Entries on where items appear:

---------------

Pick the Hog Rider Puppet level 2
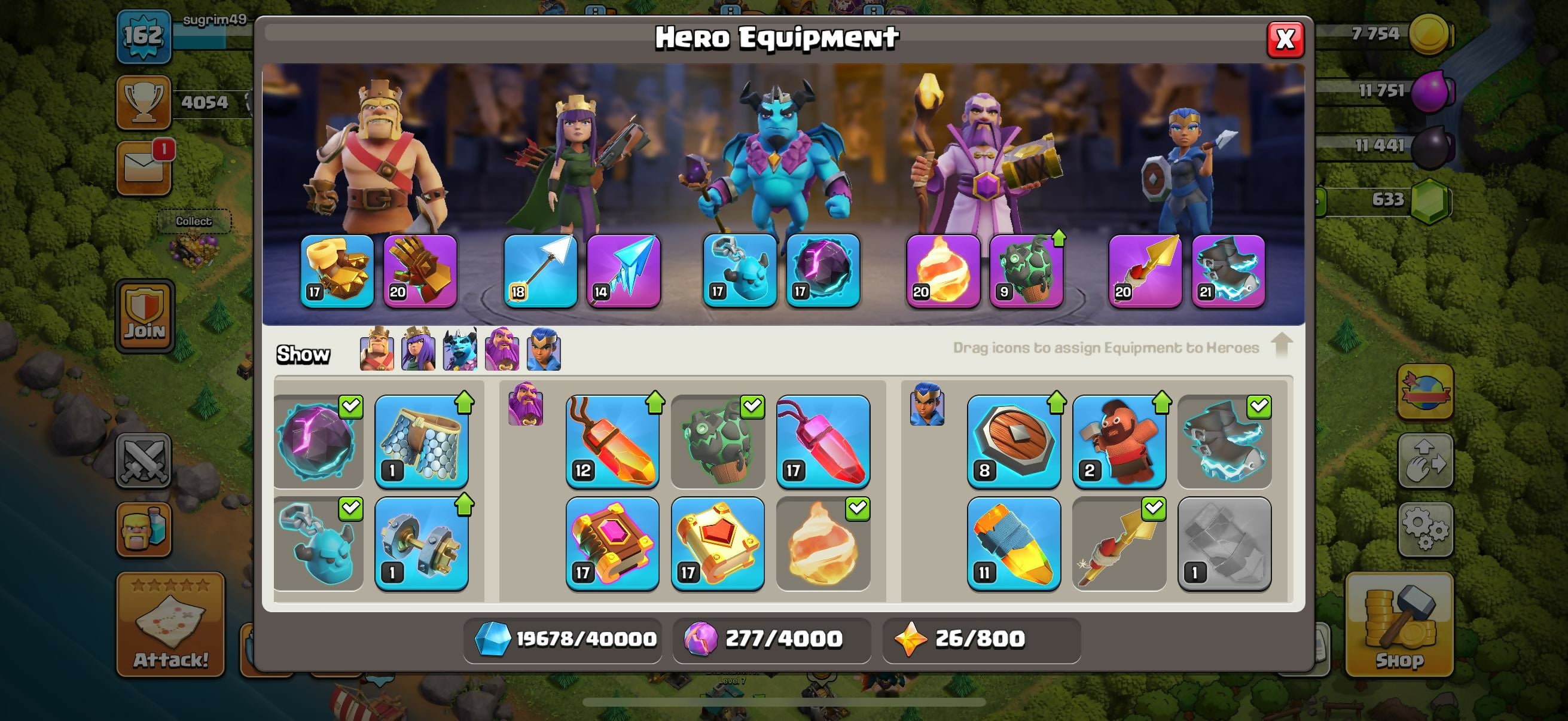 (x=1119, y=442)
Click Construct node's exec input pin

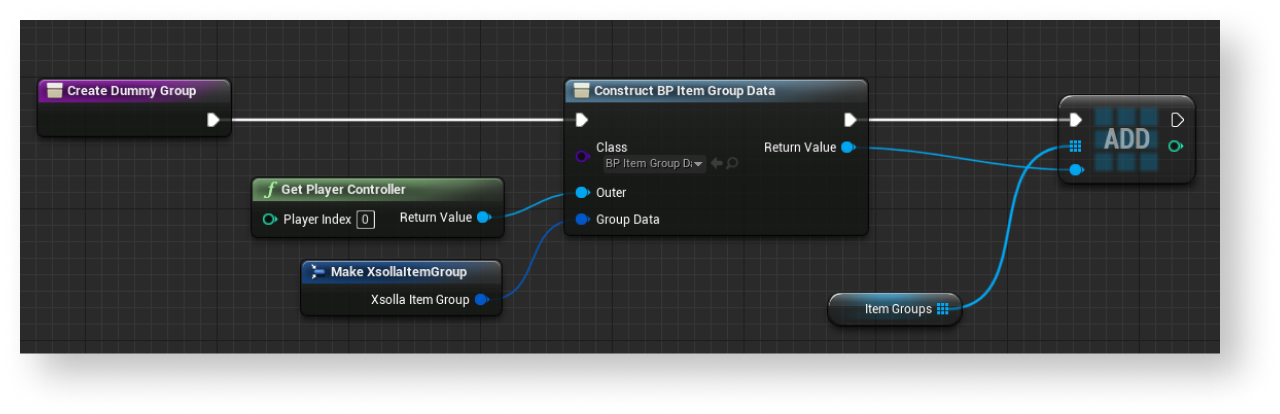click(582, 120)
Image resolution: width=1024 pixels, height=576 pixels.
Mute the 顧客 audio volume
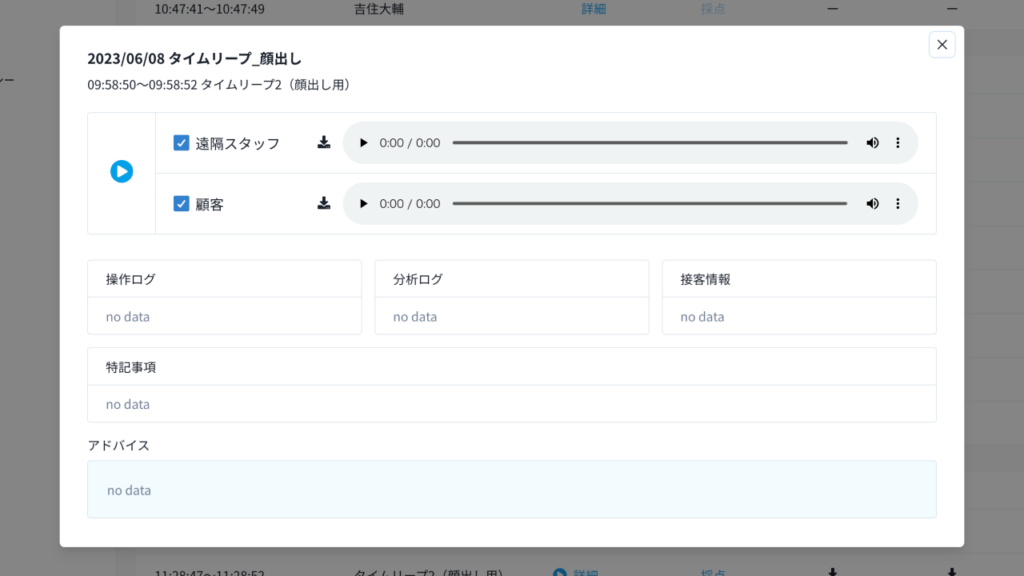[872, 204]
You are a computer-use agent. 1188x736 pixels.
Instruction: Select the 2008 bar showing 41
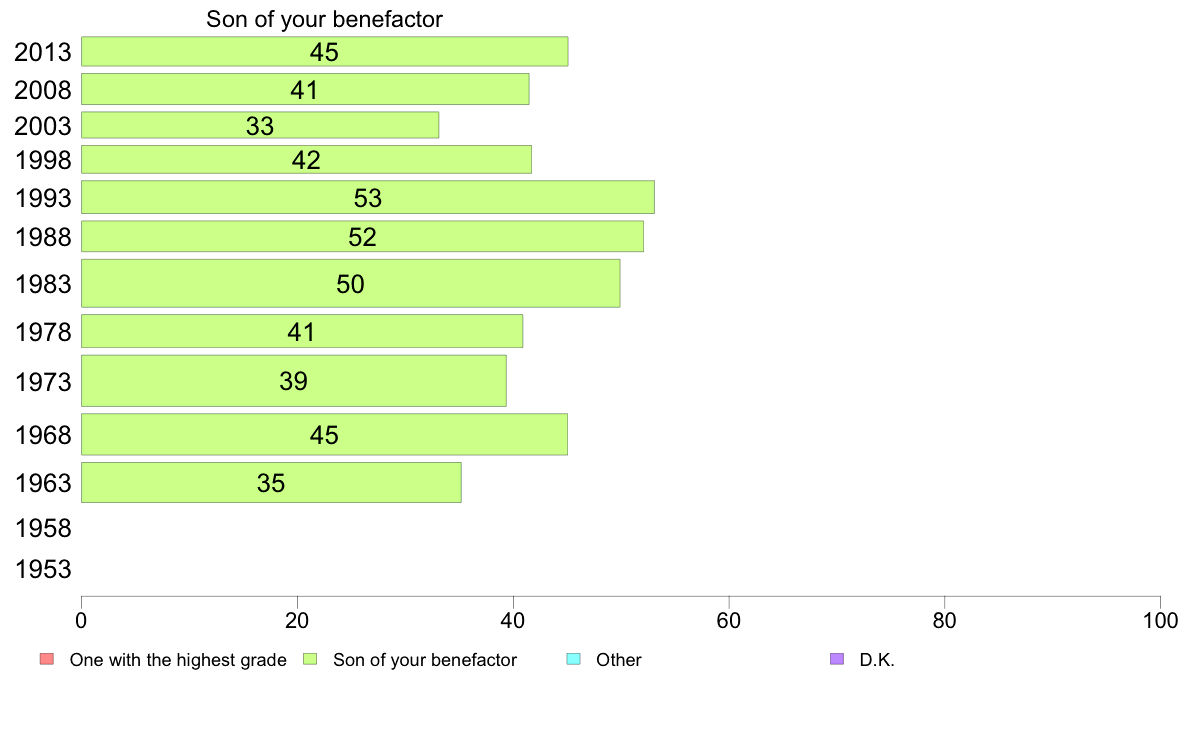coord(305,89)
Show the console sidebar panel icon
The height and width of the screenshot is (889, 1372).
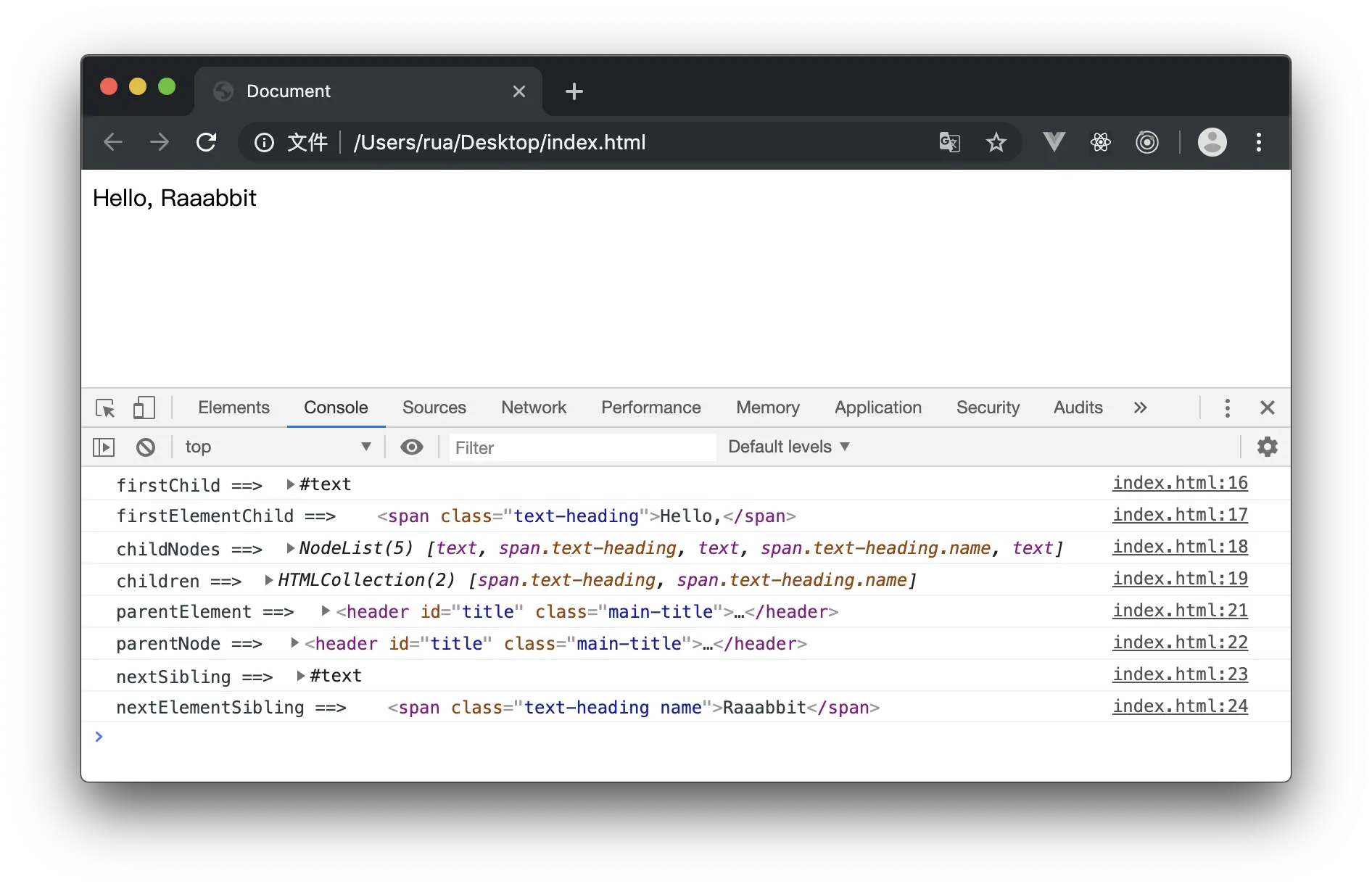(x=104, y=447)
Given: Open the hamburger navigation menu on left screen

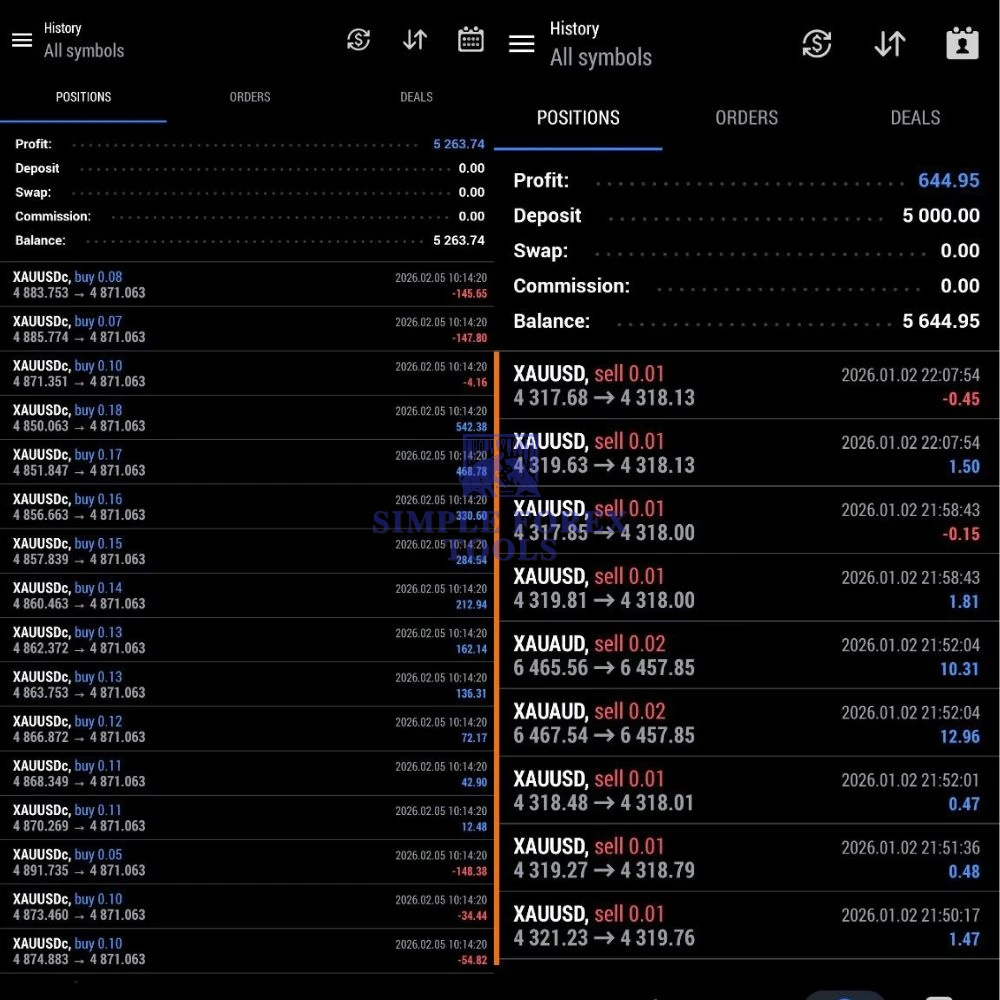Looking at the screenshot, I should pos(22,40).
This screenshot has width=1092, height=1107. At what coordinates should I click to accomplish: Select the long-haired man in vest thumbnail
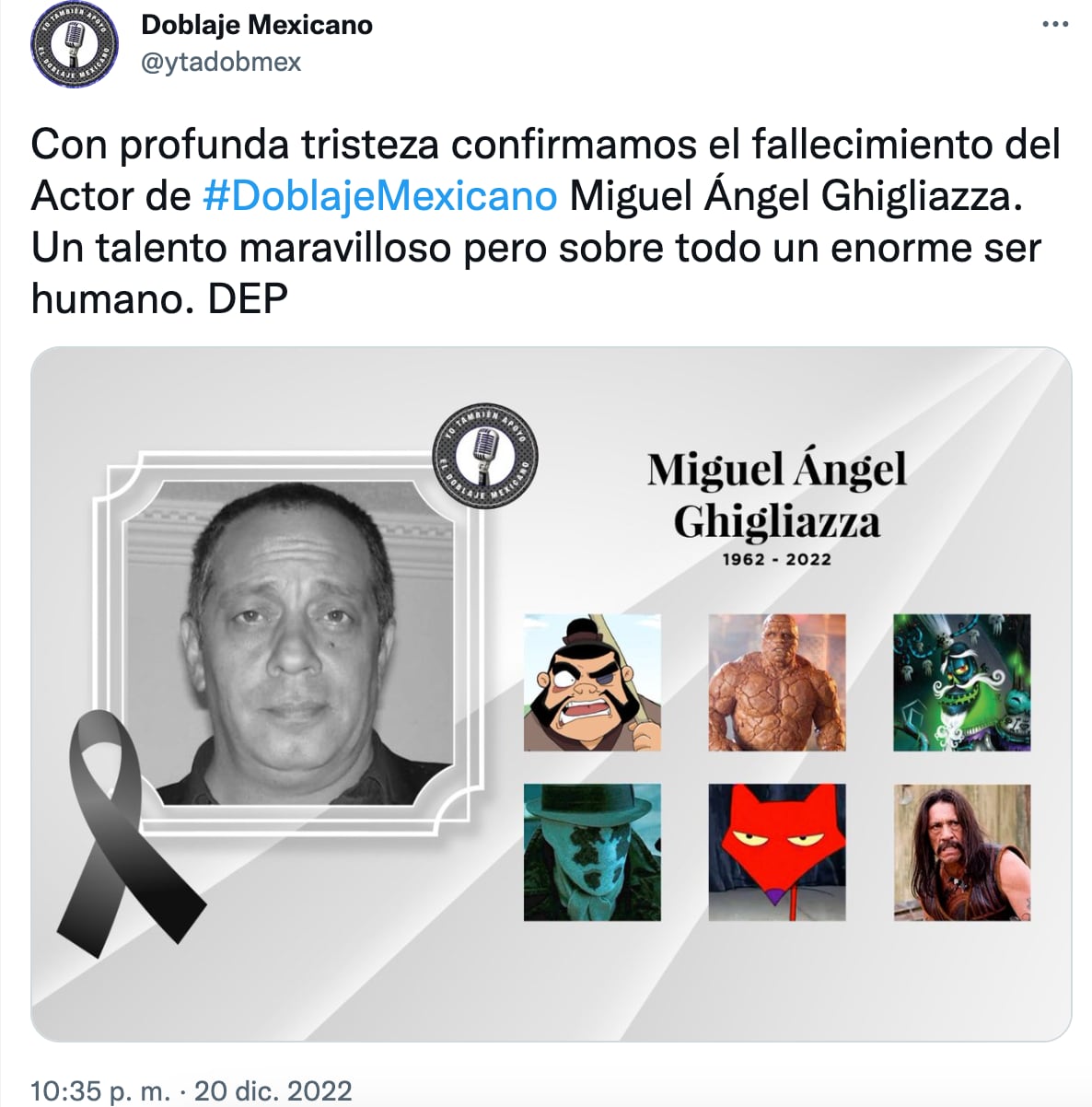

---------------

YOUR GOAL:
Turn every line of the listing above into a JSON list of strings, one string per line, skipping blank lines and leaving out the pictures.

WRITTEN RESPONSE:
[
  "Pick the Hog Rider Puppet level 2",
  " (x=1119, y=442)",
  "Click Construct node's exec input pin",
  "click(582, 120)",
  "Image resolution: width=1024 pixels, height=576 pixels.",
  "Mute the 顧客 audio volume",
  "[872, 204]",
  "You are a computer-use agent. 1188x736 pixels.",
  "Instruction: Select the 2008 bar showing 41",
  "coord(305,89)",
  "Show the console sidebar panel icon",
  "The height and width of the screenshot is (889, 1372).",
  "(x=104, y=447)",
  "Given: Open the hamburger navigation menu on left screen",
  "Looking at the screenshot, I should pos(22,40).",
  "This screenshot has width=1092, height=1107. At what coordinates should I click to accomplish: Select the long-haired man in vest thumbnail"
]